Chorea Huntington (Huntington´sche Krankheit, Huntington-Krankheit) (engl.: Huntington´s disease)
Die Erbkrankheit Chorea Huntington (dt. Abk.: HK, engl. Abk.: HD) beginnt beim Menschen zwischen dem 25. und 55. Lebensjahr. Die ersten Anzeichen von Chorea Huntington sind Bewegungsstörungen, Sprachschwierigkeiten und Persönlichkeitsveränderungen. Zehn bis 20 Jahre nach Ausbruch der Krankheit endet Chorea Huntington mit völligem geistigen Verfall und dem Tod. Der Name Chorea (von griech. choreia = Tanz) bezieht sich auf die für die Erkrankung typischen unwillkürlich einsetzenden Bewegungen der Erkrankten.
Es handelt sich bei der Erbkrankheit Chorea Huntington um einen autosomal-dominanten Erbgang. Bereits die Veränderung einer Erbanlage auf einem Chromosom führt also zur Erkrankung.
Als genetische Ursache wurde 1983 eine Veränderung auf dem kurzen Arm des Chromosoms Nr. 4 festgestellt. In dem "normalen" Gen-Abschnitt nicht betroffener Menschen wird das Basentriplett "CAG" 10- bis 30-mal wiederholt. Bei Menschen mit Chorea Huntington liegen mehr als 36 Wiederholungen von "CAG" vor (CAG-Repeats oder CAG-Tripletts genannt). Je mehr Wiederholungen vorliegen, um so schlechter ist im Allgemeinen die Prognose für die betreffenden Menschen.
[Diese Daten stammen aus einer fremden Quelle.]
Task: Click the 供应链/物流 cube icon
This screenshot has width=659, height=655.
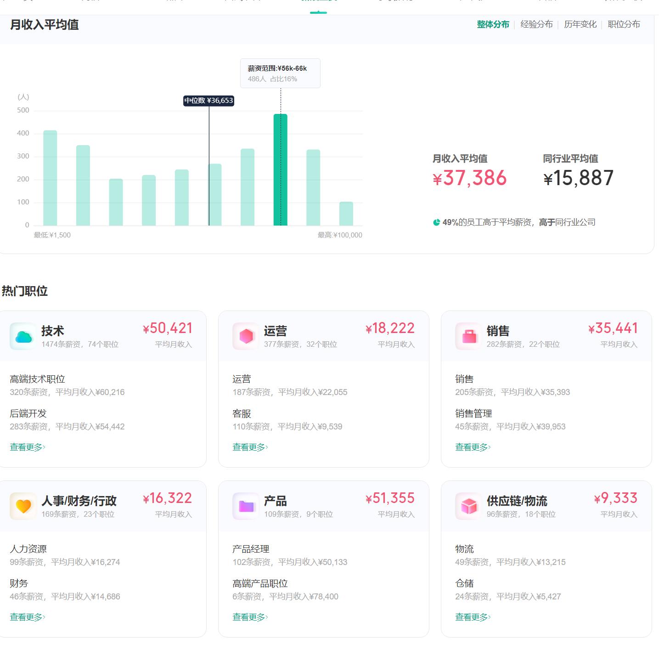Action: tap(468, 505)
Nur bei etwa 3 % aller Chorea Huntington-Fälle liegen Neumutationen vor - der überwiegende Anteil wird also von den Eltern auf die Kinder vererbt (s. o.).

Die Besonderheit von Chorea Huntington besteht darin, dass die Träger des krankmachenden Gens in aller Regel erst von der Krankheit erfahren, wenn sie das betreffende Gen bereits an ihre Kinder weitergegeben haben. An Chorea Huntington leidet Schätzungen zufolge etwa einer von 10 000 Menschen.
Die Krankheit wurde 1872 zum ersten Mal von dem amerikanischen Arzt G. Huntington beschrieben, nach dem sie auch ihren Namen erhielt.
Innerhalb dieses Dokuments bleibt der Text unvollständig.